Des victimes de la guerre dite de six jours, qui avait opposé en juin 2000 à Kisangani les forces rwandaises et ougandaises sur le sol congolais, sont montées au créneau pour interpeller le Président de la République, Félix Antoine Tshisekedi Tshilombo.
Dans une déclaration rendue publique, ces victimes appellent le Chef de l’État à écarter Mimie Mopunga de la direction du FRIVAO (Fonds de réparation et d’indemnisation des victimes des activités illicites de l’Ouganda en RDC), l’accusant d’avoir contribué à leurs souffrances en sa qualité de secrétaire du RCD (Rassemblement congolais pour la démocratie) au moment des faits.
Pour ces survivants et ayants droit, la présence d’une personnalité associée à un mouvement rebelle impliqué dans le conflit constitue une contradiction morale et symbolique, voire une atteinte au processus de justice réparatrice que le FRIVAO est censé incarner.

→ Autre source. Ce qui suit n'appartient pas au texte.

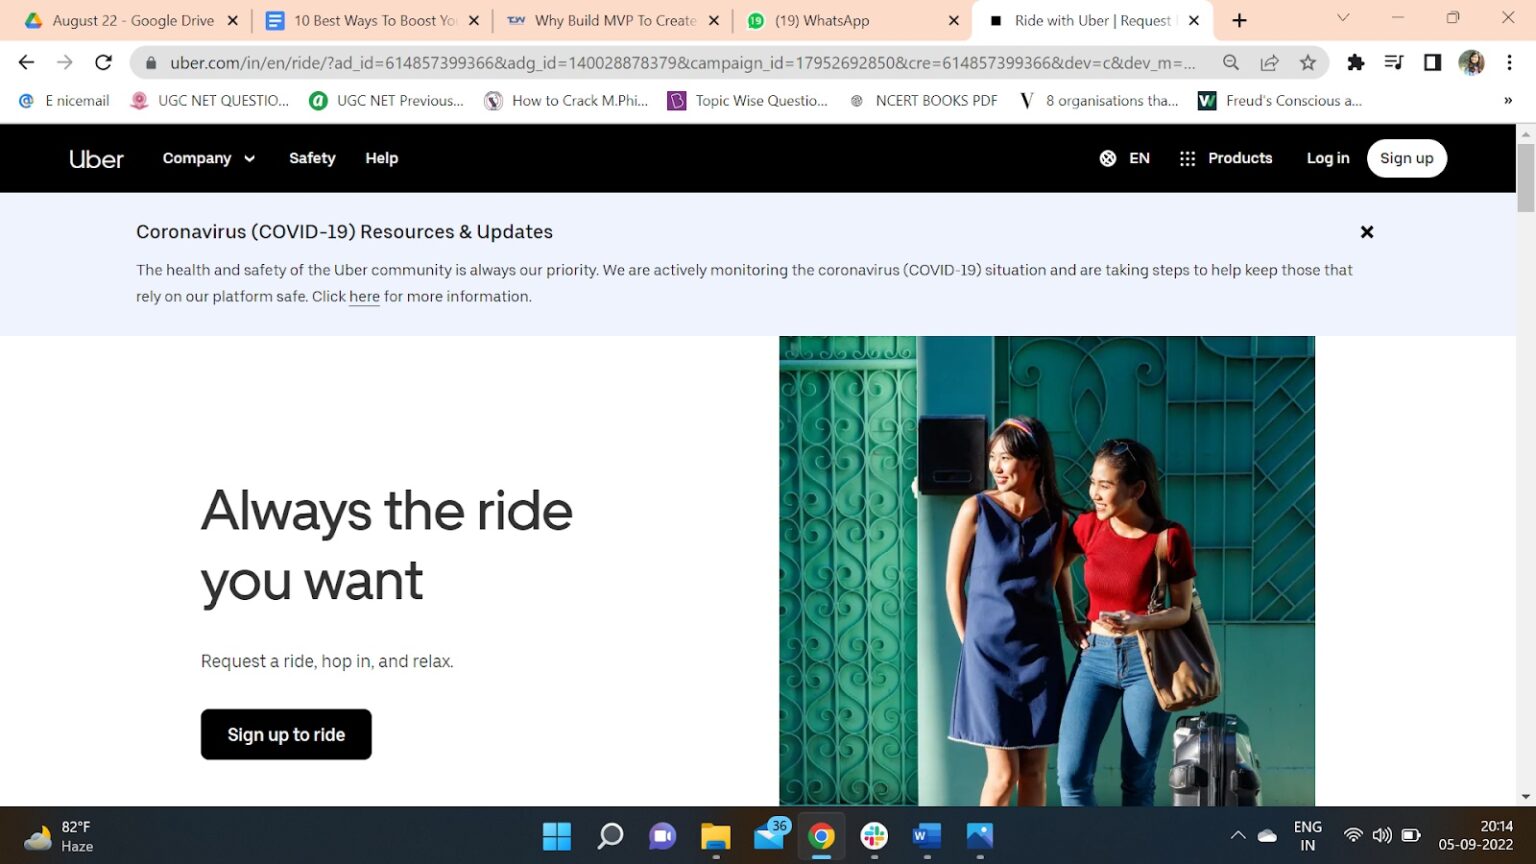The width and height of the screenshot is (1536, 864).
Task: Show more bookmarks with double chevron
Action: click(1507, 101)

« On ne peut pas confier la réparation des victimes à des personnes que nous considérons comme liées à notre tragédie », affirment-ils, estimant que cette situation fragilise la crédibilité de l’institution et ravive les blessures encore ouvertes de la population de Kisangani.

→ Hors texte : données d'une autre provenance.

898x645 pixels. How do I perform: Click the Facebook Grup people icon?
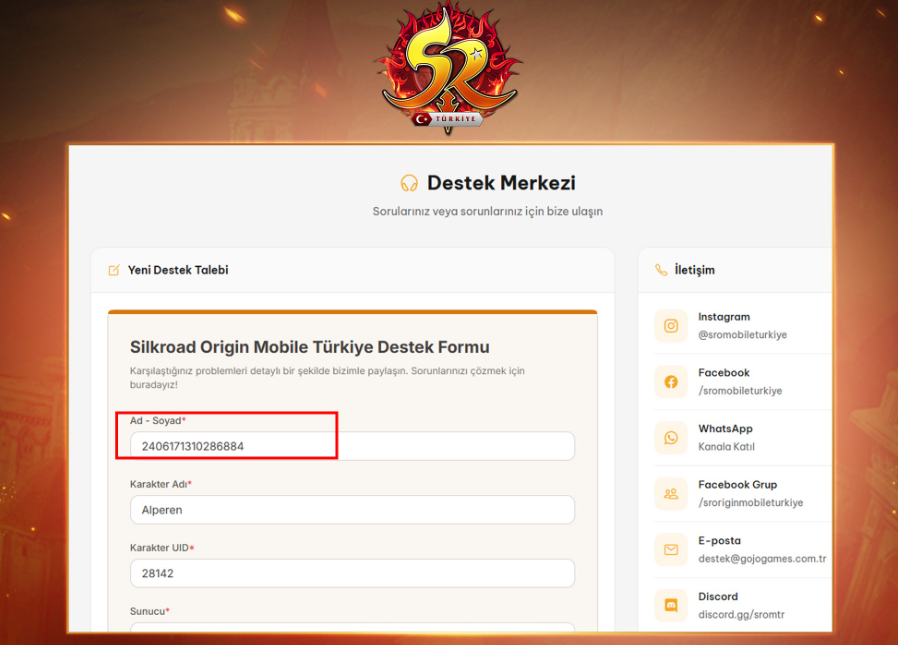point(671,494)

Les victimes rappellent que la guerre de six jours a causé des milliers de morts, de blessés et d’importants dégâts matériels, et que la gestion du FRIVAO doit répondre à des exigences strictes d’impartialité, de sensibilité et de respect de la mémoire des victimes.
Jusqu’à présent, aucune réaction officielle n’a été enregistrée ni de la part de Mimie Mopunga ni des autorités concernées.
Les victimes exhortent toutefois le Président Tshisekedi à poser un acte fort, en cohérence avec son engagement en faveur de la justice, de la réparation et de la réconciliation nationale.